[Dailydave] Web Hacking and CVSS
dave.aitel at cyxtera.com
Wed Feb 6 14:56:35 UTC 2019
A lot of the trainings at INFILTRATE<http://infiltratecon.com/training/> have sold out (and we are going to be sold out of Tier 2 Tickets soon as well), but one that is not sold out, and yet is my favorite, is the Web Hacking class. The thing we realized a million years ago when we started doing trainings, is that the only thing that works is hands on exercises, so the whole class is basically a guided CTF.
This brings me to CVSS. You may remember from our previous thread that I wondered whether the official examples for CVSS 3.0 could properly, or not, score a vuln via CVSS. The answer is, I think, “No” for two different reasons.
1. You can’t score CVSS for a XSS bug without spending a lot of time understanding the vulnerability, including building a test lab and working through all the details.

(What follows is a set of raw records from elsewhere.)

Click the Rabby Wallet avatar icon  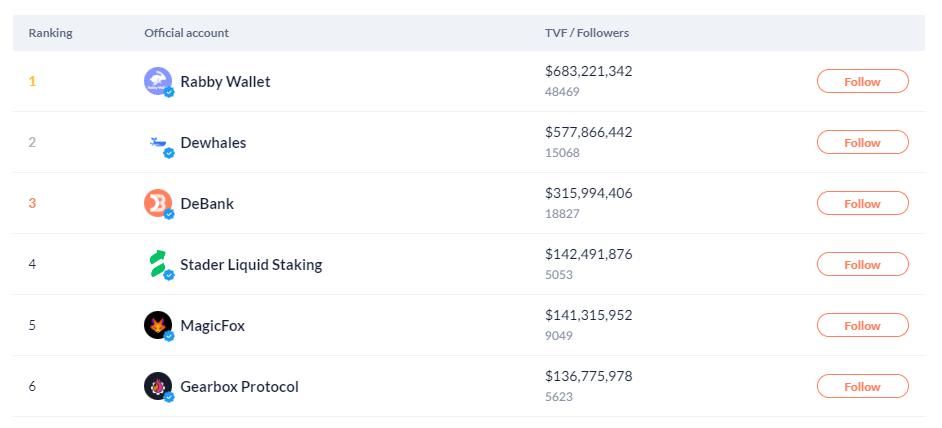pos(158,81)
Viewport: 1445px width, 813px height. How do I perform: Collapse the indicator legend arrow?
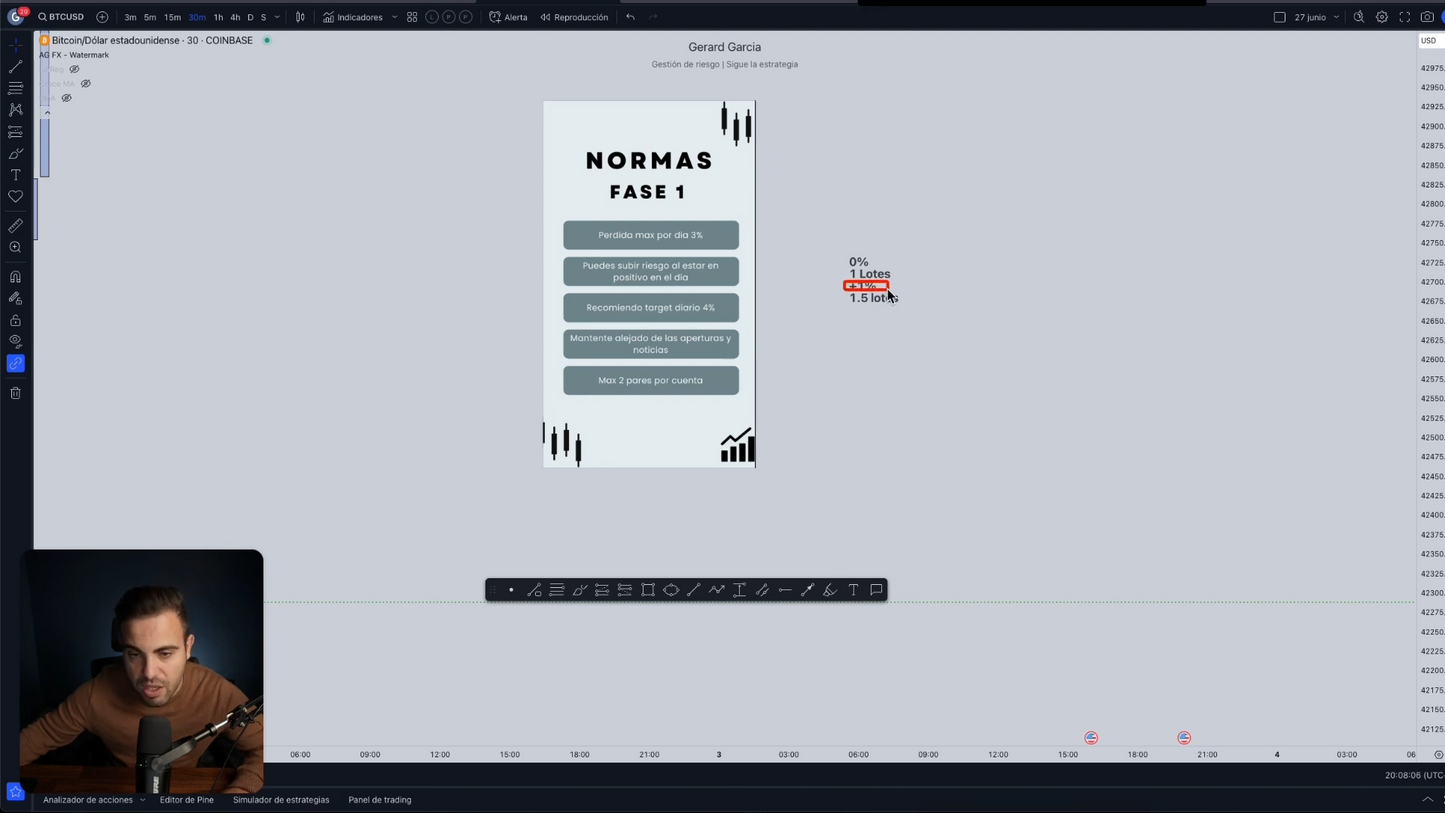point(47,113)
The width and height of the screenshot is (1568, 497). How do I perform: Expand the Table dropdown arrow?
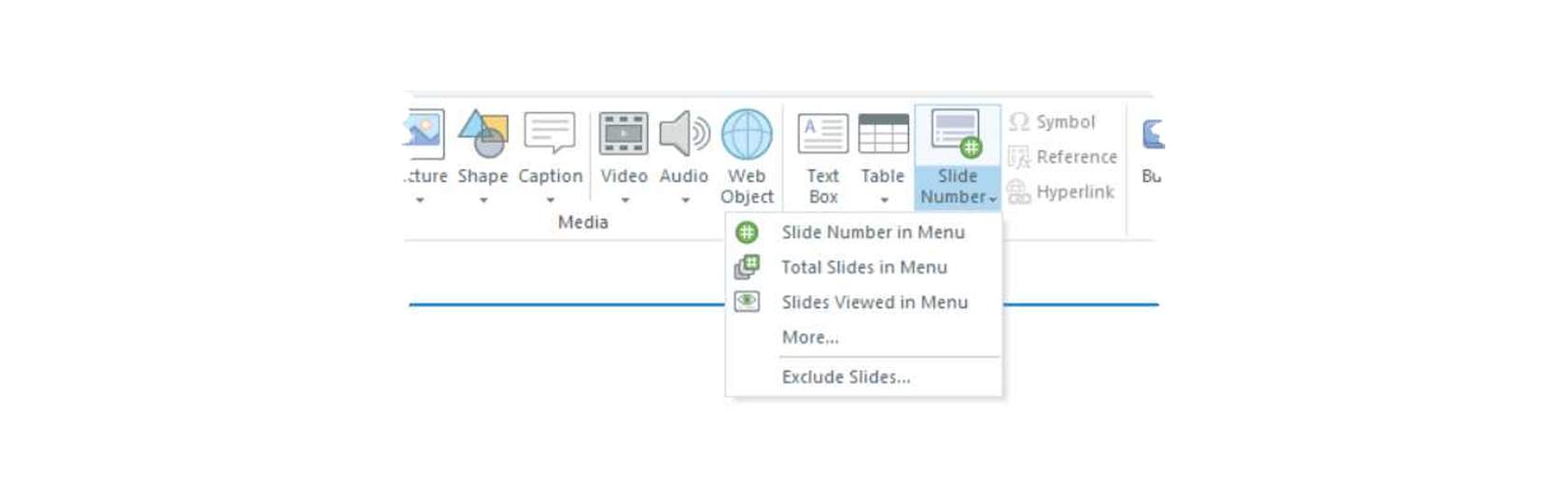[884, 200]
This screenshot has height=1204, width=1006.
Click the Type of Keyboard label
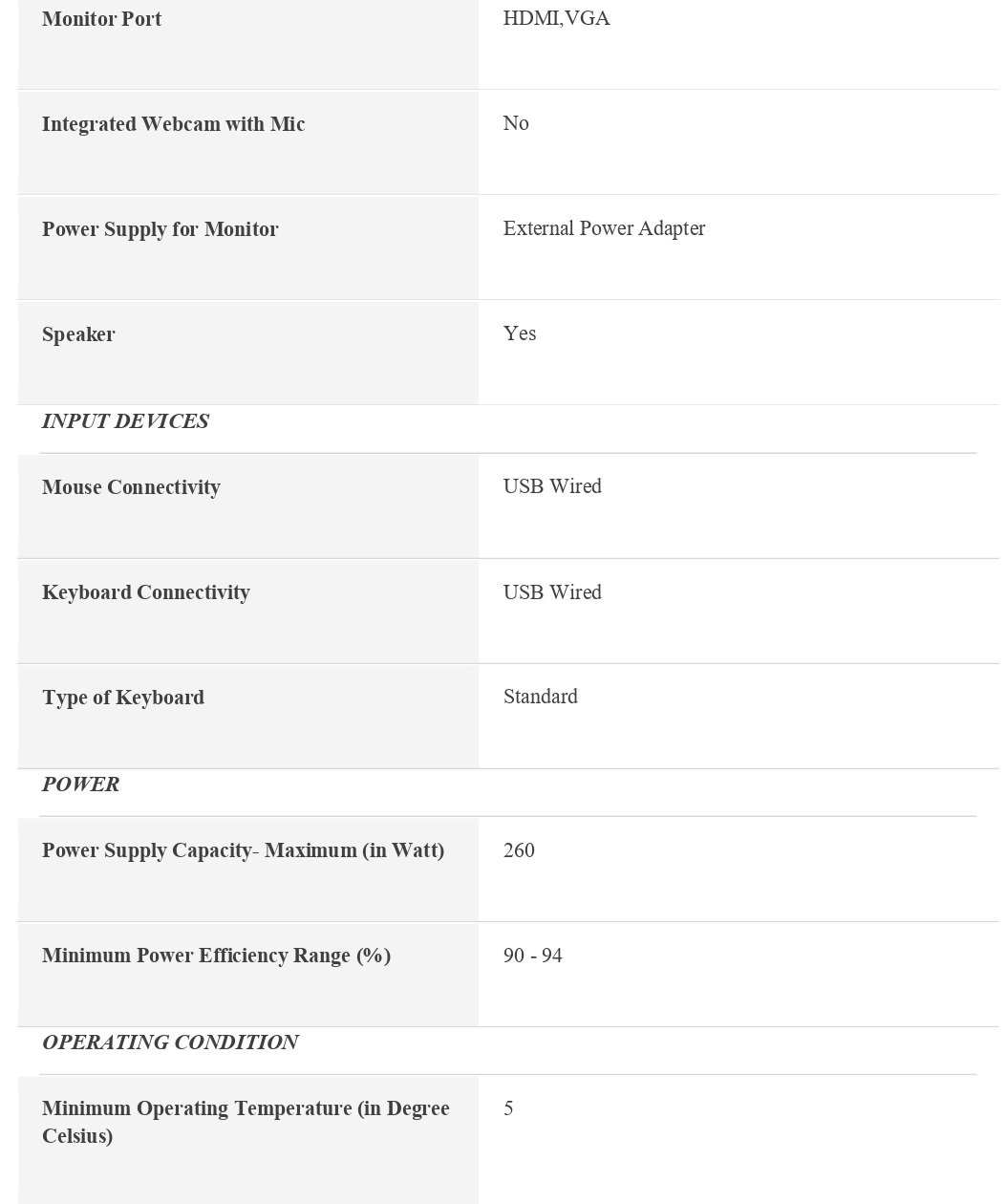click(122, 698)
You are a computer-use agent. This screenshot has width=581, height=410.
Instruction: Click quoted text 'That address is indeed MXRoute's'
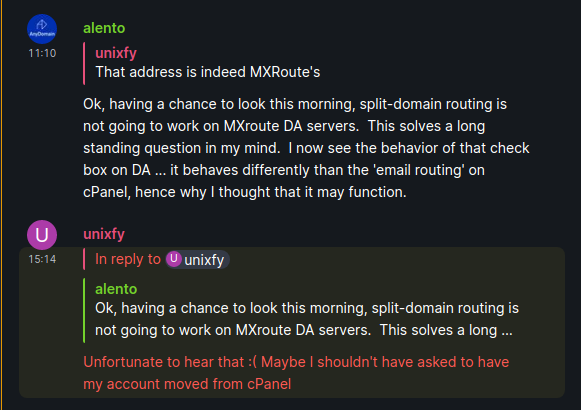(208, 72)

2. People misunderstand how to score the criticality of any given XSS because most people do not understand the impact of XSS in general
You can read the original FIRST.org report here<https://www.first.org/cvss/examples#1-phpMyAdmin-Reflected-Cross-site-Scripting-Vulnerability-CVE-2013-1937> and then our follow-on blogpost here<https://immunityservices.blogspot.com/2019/02/cvss.html> – feel free to skip to the end. Note that the ACTUAL CVSS 3.0 score for the bug is not 6.1, but 0. But even under the assumptions FIRST.org was making, the value WOULD have been 8, which is a significant difference from what they scored it as. Hopefully they will update their examples page!
I don’t blame them for getting this sort of thing wrong really – the web is complex, which is why we have a whole four day class on it and why I usually sit next to someone the whole time to both help them and learn myself every year. But it also makes you ask the question of whether it is possible to measure technical risk in the way that CVSS claims to do.